• AIM OF THE TASK
Nothing in the records may be changed; retype them in full.

[SUPPLIED RECORDS Boundary: Start]

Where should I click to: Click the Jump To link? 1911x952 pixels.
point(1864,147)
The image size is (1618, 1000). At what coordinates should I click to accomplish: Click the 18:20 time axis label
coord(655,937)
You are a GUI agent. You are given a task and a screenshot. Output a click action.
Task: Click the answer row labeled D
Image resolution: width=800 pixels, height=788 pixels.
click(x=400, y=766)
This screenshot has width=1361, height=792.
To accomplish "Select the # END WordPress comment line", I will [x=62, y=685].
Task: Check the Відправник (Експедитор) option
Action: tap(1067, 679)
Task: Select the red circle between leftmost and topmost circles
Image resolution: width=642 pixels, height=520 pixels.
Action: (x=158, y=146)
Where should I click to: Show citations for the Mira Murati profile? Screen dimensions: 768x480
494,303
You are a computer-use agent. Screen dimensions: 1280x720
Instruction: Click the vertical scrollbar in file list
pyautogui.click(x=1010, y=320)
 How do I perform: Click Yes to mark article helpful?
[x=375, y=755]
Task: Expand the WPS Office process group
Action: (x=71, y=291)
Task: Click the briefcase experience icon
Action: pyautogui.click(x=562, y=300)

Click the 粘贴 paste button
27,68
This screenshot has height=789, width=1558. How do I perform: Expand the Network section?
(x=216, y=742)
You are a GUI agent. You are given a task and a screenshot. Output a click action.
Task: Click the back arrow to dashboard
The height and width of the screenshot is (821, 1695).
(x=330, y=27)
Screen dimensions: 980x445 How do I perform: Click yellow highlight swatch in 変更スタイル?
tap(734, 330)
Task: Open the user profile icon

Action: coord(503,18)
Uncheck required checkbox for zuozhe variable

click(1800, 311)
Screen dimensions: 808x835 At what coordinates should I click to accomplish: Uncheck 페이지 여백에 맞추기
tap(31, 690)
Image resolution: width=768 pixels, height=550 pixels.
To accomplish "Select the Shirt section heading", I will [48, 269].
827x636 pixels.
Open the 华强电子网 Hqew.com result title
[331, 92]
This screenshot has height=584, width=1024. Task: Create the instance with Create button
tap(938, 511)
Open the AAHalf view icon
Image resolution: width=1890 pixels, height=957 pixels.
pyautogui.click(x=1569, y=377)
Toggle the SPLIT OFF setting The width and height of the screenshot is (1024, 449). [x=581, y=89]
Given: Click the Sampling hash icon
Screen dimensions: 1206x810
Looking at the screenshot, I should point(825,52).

[SUPPLIED RECORDS Boundary: End]

• REPLY TO THE TASK
Where should I click to: Click the Jump To link? 1911x952 pixels.
point(1864,147)
The image size is (1618, 1000). At what coordinates should I click to accomplish: Click the 18:20 time axis label
coord(655,937)
You are a GUI agent. You are given a task and a screenshot. Output a click action.
Task: Click the answer row labeled D
Image resolution: width=800 pixels, height=788 pixels.
click(x=400, y=766)
This screenshot has width=1361, height=792.
To accomplish "Select the # END WordPress comment line", I will [x=62, y=685].
Task: Check the Відправник (Експедитор) option
Action: tap(1067, 679)
Task: Select the red circle between leftmost and topmost circles
Image resolution: width=642 pixels, height=520 pixels.
Action: (x=158, y=146)
Where should I click to: Show citations for the Mira Murati profile? Screen dimensions: 768x480
494,303
You are a computer-use agent. Screen dimensions: 1280x720
Instruction: Click the vertical scrollbar in file list
pyautogui.click(x=1010, y=320)
 How do I perform: Click Yes to mark article helpful?
[x=375, y=755]
Task: Expand the WPS Office process group
Action: (x=71, y=291)
Task: Click the briefcase experience icon
Action: pyautogui.click(x=562, y=300)

Click the 粘贴 paste button
27,68
This screenshot has height=789, width=1558. How do I perform: Expand the Network section?
(x=216, y=742)
You are a GUI agent. You are given a task and a screenshot. Output a click action.
Task: Click the back arrow to dashboard
The height and width of the screenshot is (821, 1695).
(x=330, y=27)
Screen dimensions: 980x445 How do I perform: Click yellow highlight swatch in 変更スタイル?
tap(734, 330)
Task: Open the user profile icon

Action: coord(503,18)
Uncheck required checkbox for zuozhe variable

click(1800, 311)
Screen dimensions: 808x835 At what coordinates should I click to accomplish: Uncheck 페이지 여백에 맞추기
tap(31, 690)
Image resolution: width=768 pixels, height=550 pixels.
To accomplish "Select the Shirt section heading", I will [48, 269].
827x636 pixels.
Open the 华强电子网 Hqew.com result title
[331, 92]
This screenshot has height=584, width=1024. Task: Create the instance with Create button
tap(938, 511)
Open the AAHalf view icon
Image resolution: width=1890 pixels, height=957 pixels.
pyautogui.click(x=1569, y=377)
Toggle the SPLIT OFF setting The width and height of the screenshot is (1024, 449). [x=581, y=89]
Given: Click the Sampling hash icon
Screen dimensions: 1206x810
Looking at the screenshot, I should point(825,52).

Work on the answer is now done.